As anyone who follows the news knows, the United States automobile industry is in trouble. Sales are down, particularly among sport utility vehicles (SUVs), which appeared to save the industry for a few years and are now killing it. So the Big Three, Chrysler, Ford, and General Motors, are seeking a government loan. Ford claims that it has enough cash to keep going, but supports the bailout because a General Motors bankruptcy, which is the most likely, would devastate the industry, threaten the livelihood of auto parts makers, and worsen an already grim economic situation.
There is no doubt that a sudden collapse of the auto industry would be ruinous for auto workers, parts suppliers, and the general economy—though perhaps less so for top management at the Big Three, who arrived in Washington separately in private jets and would no doubt escape the wreckage with very fat wallets, as did the CEOs of Hewlett-Packard, Lehman Brothers, and various hedge funds before them. The major question, which Congress is right to ask, is whether a bailout would merely reward bad management without changing a badly-flawed industry very much, if at all.
The auto industry's problem has little to do with costly union contracts and pensions, although these are favorite scapegoats among conservative commentators. A thriving, far-seeing, and innovative industry could pay the contracts and pensions and still make money. But an industry which has tried to thrive by fighting fuel economy requirements and basing its future on SUVs and pickup trucks is neither far-seeing nor innovative. The car companies have used more ingenuity in blocking and trying to avoid fuel economy legislation than they have in adapting to a world with limited and expensive fuel supplies.
It is as simple as this: Oil, which fuels the automobile fleet, is becoming harder to extract and will be more expensive in the long term. Americans are driving less, and many who were interviewed by news agencies intend to drive less in the future even if the price of gasoline comes down because they know the price drop will be temporary. Fuel economy, not size or power, is the new standard for judging cars.
Climate change also factors into buying decisions for many Americans. This reinforces the need for fuel economy and will make low-carbon cars, if they come on the market, very popular.
On fuel economy and low emissions, American car makers have done little or nothing. They did not, for example, develop hybrid technology. They fought gas mileage regulations. They concentrated on building and selling SUVs, which, because they are built around a truck chassis, are technically trucks and not subject to the same requirements as passenger cars. Now General Motors has discovered hybrids, electric cars, and hydrogen-powered vehicles. But they made little or no effort to do so in the past twenty years.

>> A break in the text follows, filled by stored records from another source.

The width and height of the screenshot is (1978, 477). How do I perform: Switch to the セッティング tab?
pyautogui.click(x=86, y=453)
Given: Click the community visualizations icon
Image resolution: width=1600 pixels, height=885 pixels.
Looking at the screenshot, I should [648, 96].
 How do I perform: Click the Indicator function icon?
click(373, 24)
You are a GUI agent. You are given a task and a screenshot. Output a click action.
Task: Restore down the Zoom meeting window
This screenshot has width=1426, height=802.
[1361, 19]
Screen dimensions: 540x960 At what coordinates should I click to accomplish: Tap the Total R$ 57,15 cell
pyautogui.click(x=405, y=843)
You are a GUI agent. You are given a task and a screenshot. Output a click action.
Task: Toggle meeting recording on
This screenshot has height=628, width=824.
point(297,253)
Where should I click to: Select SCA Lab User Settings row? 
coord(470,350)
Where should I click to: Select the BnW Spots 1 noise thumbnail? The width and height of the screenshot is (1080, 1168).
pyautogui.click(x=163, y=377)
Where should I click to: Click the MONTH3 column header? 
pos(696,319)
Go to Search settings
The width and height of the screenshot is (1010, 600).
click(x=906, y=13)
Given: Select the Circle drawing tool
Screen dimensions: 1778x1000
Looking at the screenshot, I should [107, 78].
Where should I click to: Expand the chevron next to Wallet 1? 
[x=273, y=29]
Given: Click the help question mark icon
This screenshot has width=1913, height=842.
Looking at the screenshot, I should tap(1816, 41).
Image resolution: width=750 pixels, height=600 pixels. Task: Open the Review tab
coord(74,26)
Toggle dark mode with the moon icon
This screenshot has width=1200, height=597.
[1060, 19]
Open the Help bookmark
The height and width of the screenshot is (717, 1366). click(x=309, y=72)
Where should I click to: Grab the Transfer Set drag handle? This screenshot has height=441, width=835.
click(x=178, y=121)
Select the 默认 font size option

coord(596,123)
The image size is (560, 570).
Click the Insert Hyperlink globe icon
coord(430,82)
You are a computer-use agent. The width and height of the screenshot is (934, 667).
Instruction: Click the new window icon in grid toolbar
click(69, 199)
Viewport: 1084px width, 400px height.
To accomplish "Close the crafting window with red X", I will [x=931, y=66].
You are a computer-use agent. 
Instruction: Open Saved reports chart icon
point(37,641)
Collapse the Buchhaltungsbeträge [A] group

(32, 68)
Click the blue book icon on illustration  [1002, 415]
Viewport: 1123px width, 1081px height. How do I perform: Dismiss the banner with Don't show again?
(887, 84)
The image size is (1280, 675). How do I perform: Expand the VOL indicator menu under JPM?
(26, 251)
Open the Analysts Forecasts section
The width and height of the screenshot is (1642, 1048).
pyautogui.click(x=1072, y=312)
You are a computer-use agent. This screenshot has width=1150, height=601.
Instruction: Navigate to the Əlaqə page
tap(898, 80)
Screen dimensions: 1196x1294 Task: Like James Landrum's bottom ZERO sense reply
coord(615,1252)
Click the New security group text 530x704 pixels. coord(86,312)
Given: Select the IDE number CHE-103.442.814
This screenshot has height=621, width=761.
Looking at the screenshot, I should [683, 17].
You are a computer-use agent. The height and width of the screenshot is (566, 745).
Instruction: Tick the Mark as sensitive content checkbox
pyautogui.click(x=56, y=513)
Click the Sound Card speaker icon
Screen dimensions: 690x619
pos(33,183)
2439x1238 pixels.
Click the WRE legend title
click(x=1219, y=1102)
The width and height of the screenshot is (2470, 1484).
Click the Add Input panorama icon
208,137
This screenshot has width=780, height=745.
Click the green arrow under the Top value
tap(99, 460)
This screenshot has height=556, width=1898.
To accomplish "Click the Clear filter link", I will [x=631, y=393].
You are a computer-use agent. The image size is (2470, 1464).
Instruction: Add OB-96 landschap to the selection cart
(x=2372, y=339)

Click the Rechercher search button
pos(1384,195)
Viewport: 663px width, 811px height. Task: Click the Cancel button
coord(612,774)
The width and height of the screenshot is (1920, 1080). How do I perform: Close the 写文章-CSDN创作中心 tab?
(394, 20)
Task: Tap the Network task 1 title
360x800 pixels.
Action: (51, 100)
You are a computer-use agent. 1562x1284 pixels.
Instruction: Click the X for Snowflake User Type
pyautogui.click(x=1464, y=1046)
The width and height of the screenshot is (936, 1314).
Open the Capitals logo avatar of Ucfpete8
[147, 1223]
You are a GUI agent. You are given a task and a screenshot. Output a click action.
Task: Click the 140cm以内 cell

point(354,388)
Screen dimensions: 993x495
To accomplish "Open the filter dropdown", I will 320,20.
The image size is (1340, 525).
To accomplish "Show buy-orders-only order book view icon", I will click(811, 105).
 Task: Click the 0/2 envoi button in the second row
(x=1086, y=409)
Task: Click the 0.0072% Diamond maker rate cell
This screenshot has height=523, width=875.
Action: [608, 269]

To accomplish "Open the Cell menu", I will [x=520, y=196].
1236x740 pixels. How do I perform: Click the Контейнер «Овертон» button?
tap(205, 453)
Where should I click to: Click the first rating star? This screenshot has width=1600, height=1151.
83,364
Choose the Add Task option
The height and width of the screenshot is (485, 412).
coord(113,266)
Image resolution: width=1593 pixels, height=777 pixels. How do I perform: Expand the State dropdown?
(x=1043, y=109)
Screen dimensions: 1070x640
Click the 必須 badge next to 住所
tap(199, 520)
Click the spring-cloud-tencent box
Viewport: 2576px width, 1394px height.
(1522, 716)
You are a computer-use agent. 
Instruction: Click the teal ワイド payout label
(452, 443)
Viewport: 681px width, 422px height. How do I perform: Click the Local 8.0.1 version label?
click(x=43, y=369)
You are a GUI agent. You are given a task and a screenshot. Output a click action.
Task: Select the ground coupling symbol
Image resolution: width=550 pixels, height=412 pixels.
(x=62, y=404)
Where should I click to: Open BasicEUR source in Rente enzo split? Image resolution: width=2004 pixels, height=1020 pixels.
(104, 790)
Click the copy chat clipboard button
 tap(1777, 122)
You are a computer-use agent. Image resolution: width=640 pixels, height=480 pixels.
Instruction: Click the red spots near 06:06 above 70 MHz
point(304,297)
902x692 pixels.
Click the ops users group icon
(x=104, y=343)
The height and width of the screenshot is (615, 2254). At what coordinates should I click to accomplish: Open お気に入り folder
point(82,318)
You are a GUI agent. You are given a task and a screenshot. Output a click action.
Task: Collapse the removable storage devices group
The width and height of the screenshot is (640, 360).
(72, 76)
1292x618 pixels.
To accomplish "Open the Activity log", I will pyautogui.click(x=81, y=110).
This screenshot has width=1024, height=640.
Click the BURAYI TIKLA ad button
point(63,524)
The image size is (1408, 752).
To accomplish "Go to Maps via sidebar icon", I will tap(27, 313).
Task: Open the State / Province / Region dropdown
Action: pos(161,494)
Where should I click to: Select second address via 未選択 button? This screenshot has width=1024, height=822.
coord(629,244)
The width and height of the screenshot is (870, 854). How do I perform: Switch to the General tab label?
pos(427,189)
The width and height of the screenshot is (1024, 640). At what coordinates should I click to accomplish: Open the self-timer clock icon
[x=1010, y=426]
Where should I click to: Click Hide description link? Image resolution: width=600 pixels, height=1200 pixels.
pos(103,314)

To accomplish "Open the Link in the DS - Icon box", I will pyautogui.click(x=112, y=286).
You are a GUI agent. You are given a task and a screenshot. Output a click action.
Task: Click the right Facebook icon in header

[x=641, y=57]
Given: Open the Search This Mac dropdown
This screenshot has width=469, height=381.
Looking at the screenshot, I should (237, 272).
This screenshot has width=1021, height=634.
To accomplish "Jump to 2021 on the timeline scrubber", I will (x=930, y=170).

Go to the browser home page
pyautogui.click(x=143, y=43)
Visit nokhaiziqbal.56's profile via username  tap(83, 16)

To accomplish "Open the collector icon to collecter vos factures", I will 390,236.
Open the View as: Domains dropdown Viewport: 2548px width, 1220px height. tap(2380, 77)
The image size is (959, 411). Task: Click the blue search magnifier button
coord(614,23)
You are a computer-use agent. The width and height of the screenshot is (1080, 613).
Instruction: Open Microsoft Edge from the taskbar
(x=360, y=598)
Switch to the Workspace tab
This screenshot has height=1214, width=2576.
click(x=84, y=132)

There is a larger problem, not yet discussed, that will become urgent in the long run: The private car as a major people-mover is beginning to see the end of its days. It is simply too expensive and inefficient to remain the transportation of choice much longer. Already, public transit in the United States is seeing large increases in ridership, which it is ill-prepared to handle because we have starved it of resources. Over the next 20-30 years, as fuel becomes even more expensive, this trend is likely to continue. We will still have cars, but they will not be the main part of our transportation system.
There is no reason why car makers cannot adapt to this situation by diversifying into public transit vehicles, but the Big Three have not done so. Instead, they have behaved as if oil is a renewable resource and the chief problem facing them is increasing sales.
Bailing out the car industry in its current form would reward not only bad management, but a disastrous vision of the future. Instead, Congress might consider a different financial aid package that would encourage the car makers to innovate, help displaced workers, and build for a long run in which we must use less fossil fuel. Some elements of that package might include:
- Making the whole package contingent on a commitment by the automakers to develop fuel-efficient vehicles and to seek a minimum efficiency of 50 mpg (already common in Europe) within ten years.
- Increasing and extending unemployment benefits so that people displaced by necessary changes (even bankruptcies) in the auto industry need not suffer.
- Making additional funds available to help automakers develop and retool for innovative public transit solutions. These funds would be contingent on automakers' developing a plan for the new work, and supervision of their use would be strict to keep them from being used for business as usual. And finally,
- Making the whole package contingent on replacing the management which has so badly failed a major industry with people of vision and imagination.